====== GIVEN DATA

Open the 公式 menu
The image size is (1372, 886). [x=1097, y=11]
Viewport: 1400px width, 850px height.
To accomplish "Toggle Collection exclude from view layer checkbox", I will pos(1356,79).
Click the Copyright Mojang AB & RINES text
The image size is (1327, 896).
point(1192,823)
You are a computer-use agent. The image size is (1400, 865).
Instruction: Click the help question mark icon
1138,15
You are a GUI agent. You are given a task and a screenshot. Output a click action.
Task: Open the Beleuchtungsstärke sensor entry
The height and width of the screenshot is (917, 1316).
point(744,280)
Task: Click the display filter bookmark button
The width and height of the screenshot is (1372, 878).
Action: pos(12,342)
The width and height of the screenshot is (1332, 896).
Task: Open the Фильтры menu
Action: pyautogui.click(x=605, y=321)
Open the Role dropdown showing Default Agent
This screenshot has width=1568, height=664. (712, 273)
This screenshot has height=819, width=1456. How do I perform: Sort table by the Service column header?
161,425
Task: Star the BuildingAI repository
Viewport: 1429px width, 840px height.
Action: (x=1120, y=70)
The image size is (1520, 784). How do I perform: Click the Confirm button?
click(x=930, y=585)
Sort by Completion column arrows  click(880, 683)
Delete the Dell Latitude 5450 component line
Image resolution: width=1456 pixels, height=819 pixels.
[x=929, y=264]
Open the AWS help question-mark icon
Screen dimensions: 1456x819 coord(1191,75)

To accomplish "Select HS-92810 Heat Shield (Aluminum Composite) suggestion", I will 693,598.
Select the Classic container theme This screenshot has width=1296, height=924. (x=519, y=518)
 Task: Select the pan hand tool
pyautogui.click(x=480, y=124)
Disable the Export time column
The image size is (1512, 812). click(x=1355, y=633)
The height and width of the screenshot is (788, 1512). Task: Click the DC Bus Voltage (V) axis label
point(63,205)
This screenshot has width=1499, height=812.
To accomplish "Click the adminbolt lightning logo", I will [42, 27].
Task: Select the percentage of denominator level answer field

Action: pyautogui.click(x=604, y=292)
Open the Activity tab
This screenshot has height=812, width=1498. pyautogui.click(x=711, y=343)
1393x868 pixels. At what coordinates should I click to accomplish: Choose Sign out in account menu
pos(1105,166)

============

_WHAT YOU WILL DO_: The whole of the data must be given back word for word.

_FINISHED TASK_:
Open the 公式 menu
The image size is (1372, 886). [x=1097, y=11]
Viewport: 1400px width, 850px height.
To accomplish "Toggle Collection exclude from view layer checkbox", I will pos(1356,79).
Click the Copyright Mojang AB & RINES text
The image size is (1327, 896).
point(1192,823)
You are a computer-use agent. The image size is (1400, 865).
Instruction: Click the help question mark icon
1138,15
You are a GUI agent. You are given a task and a screenshot. Output a click action.
Task: Open the Beleuchtungsstärke sensor entry
The height and width of the screenshot is (917, 1316).
point(744,280)
Task: Click the display filter bookmark button
The width and height of the screenshot is (1372, 878).
Action: pos(12,342)
The width and height of the screenshot is (1332, 896).
Task: Open the Фильтры menu
Action: pyautogui.click(x=605, y=321)
Open the Role dropdown showing Default Agent
This screenshot has width=1568, height=664. (712, 273)
This screenshot has height=819, width=1456. How do I perform: Sort table by the Service column header?
161,425
Task: Star the BuildingAI repository
Viewport: 1429px width, 840px height.
Action: (x=1120, y=70)
The image size is (1520, 784). How do I perform: Click the Confirm button?
click(x=930, y=585)
Sort by Completion column arrows  click(880, 683)
Delete the Dell Latitude 5450 component line
Image resolution: width=1456 pixels, height=819 pixels.
[x=929, y=264]
Open the AWS help question-mark icon
Screen dimensions: 1456x819 coord(1191,75)

To accomplish "Select HS-92810 Heat Shield (Aluminum Composite) suggestion", I will 693,598.
Select the Classic container theme This screenshot has width=1296, height=924. (x=519, y=518)
 Task: Select the pan hand tool
pyautogui.click(x=480, y=124)
Disable the Export time column
The image size is (1512, 812). click(x=1355, y=633)
The height and width of the screenshot is (788, 1512). Task: Click the DC Bus Voltage (V) axis label
point(63,205)
This screenshot has width=1499, height=812.
To accomplish "Click the adminbolt lightning logo", I will [42, 27].
Task: Select the percentage of denominator level answer field

Action: pyautogui.click(x=604, y=292)
Open the Activity tab
This screenshot has height=812, width=1498. pyautogui.click(x=711, y=343)
1393x868 pixels. At what coordinates should I click to accomplish: Choose Sign out in account menu
pos(1105,166)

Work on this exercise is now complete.